- [Information provided]
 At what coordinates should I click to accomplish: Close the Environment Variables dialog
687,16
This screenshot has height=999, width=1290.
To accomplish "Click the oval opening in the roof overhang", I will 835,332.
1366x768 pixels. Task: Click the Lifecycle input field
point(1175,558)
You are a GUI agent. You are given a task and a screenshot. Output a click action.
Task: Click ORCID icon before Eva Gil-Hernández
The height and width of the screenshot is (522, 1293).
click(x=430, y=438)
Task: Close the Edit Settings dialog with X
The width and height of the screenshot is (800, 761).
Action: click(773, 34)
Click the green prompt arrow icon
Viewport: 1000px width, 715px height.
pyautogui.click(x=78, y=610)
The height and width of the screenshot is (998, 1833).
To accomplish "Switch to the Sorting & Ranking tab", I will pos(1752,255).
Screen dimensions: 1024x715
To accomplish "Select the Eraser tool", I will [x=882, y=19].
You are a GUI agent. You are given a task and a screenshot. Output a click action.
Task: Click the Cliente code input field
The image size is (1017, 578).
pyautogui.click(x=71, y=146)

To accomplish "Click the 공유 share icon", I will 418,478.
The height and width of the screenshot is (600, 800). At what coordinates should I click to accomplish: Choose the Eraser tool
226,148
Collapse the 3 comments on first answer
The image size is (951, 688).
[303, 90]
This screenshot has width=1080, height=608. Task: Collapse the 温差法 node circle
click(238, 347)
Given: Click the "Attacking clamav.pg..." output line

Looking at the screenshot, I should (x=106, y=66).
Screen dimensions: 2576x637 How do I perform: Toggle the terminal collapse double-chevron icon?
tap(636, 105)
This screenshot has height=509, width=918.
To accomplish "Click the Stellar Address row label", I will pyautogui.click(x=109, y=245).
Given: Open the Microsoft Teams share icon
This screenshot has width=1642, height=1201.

- [Task item] Down to the last line, repeat the data exactly.

- [Exercise solution]
 At what coordinates should I click to accomplish: Close the Environment Variables dialog
687,16
This screenshot has height=999, width=1290.
To accomplish "Click the oval opening in the roof overhang", I will 835,332.
1366x768 pixels. Task: Click the Lifecycle input field
point(1175,558)
You are a GUI agent. You are given a task and a screenshot. Output a click action.
Task: Click ORCID icon before Eva Gil-Hernández
The height and width of the screenshot is (522, 1293).
click(x=430, y=438)
Task: Close the Edit Settings dialog with X
The width and height of the screenshot is (800, 761).
Action: click(773, 34)
Click the green prompt arrow icon
Viewport: 1000px width, 715px height.
pyautogui.click(x=78, y=610)
The height and width of the screenshot is (998, 1833).
To accomplish "Switch to the Sorting & Ranking tab", I will pos(1752,255).
Screen dimensions: 1024x715
To accomplish "Select the Eraser tool", I will [x=882, y=19].
You are a GUI agent. You are given a task and a screenshot. Output a click action.
Task: Click the Cliente code input field
The image size is (1017, 578).
pyautogui.click(x=71, y=146)

To accomplish "Click the 공유 share icon", I will 418,478.
The height and width of the screenshot is (600, 800). At what coordinates should I click to accomplish: Choose the Eraser tool
226,148
Collapse the 3 comments on first answer
The image size is (951, 688).
[303, 90]
This screenshot has width=1080, height=608. Task: Collapse the 温差法 node circle
click(238, 347)
Given: Click the "Attacking clamav.pg..." output line

Looking at the screenshot, I should (x=106, y=66).
Screen dimensions: 2576x637 How do I perform: Toggle the terminal collapse double-chevron icon?
tap(636, 105)
This screenshot has height=509, width=918.
To accomplish "Click the Stellar Address row label", I will pyautogui.click(x=109, y=245).
Given: Open the Microsoft Teams share icon
This screenshot has width=1642, height=1201.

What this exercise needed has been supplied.